Paris is seeing the biggest influx of Portuguese immigrants since the Salazar dictatorship in the 1960s, Lopes says. "They come here, whole families , because they can still find work in construction. Things aren't that bad in France. But until when?" East Europeans too are coming to work, accepting far lower wages than the French.

Frédéric Santos, who is 34, is one of 3.5 million unemployed Frenchmen. He begs me to publish his phone number, saying he would take any job offer. “We’re completely abandoned, left to our own devices,” he says.

Eighty-eight per cent of respondents to a recent poll said their government didn’t “do enough for people like us”.

Men waiting in the cold for the next lunch address an elegantly dressed man as “milord”. He gives his name as Constantinos, a 66-year-old Greek citizen.

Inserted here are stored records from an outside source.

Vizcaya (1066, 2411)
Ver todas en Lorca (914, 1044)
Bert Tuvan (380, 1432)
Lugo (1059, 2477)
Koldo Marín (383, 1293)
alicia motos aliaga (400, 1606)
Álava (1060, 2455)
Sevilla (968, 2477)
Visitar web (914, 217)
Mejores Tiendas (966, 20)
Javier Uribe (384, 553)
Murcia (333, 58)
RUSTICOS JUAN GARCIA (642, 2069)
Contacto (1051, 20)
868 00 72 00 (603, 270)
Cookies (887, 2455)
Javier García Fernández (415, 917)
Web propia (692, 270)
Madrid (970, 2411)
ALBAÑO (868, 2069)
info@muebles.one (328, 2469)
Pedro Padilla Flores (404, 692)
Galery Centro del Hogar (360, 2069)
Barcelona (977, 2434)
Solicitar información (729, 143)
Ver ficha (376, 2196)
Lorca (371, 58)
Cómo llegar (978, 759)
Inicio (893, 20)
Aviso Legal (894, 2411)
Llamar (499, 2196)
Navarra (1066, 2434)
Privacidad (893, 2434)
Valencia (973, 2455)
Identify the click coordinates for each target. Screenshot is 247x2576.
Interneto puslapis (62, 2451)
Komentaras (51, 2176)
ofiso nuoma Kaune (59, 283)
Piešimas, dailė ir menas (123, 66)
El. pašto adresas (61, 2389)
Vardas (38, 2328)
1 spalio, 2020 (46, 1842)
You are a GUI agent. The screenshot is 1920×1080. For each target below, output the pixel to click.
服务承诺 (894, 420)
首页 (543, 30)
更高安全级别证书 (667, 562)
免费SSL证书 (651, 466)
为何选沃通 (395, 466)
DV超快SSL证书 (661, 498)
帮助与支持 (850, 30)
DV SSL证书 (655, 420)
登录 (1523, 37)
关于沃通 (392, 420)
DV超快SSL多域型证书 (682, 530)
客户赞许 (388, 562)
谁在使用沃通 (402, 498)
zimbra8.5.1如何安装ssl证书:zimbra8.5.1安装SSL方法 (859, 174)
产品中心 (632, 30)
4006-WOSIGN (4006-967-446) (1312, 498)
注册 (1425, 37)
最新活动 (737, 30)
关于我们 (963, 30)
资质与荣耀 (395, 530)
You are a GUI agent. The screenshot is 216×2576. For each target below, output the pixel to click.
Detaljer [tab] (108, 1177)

He sleeps in a doorway in the high-rise business district at La Défense. His black shoes are polished, his blue blazer, white shirt, red satin tie and red pocket handkerchief tidy. “There’s a banister on the steps leading to my doorway,” says Constantinos. “I hang my jacket there, to keep it from getting wrinkled.”

Constantinos came to France in 2000, worked as a building painter for fewer than three years, and has received welfare payments, now €475 monthly, ever since. If his application for the old-age allowance is approved, that will rise to €760 a month.

“I am grateful to France. She has given me what my own country did not,” Constantinos concludes. “Capitalism in France is less savage than in Greece. It’s more tolerant of the poor.”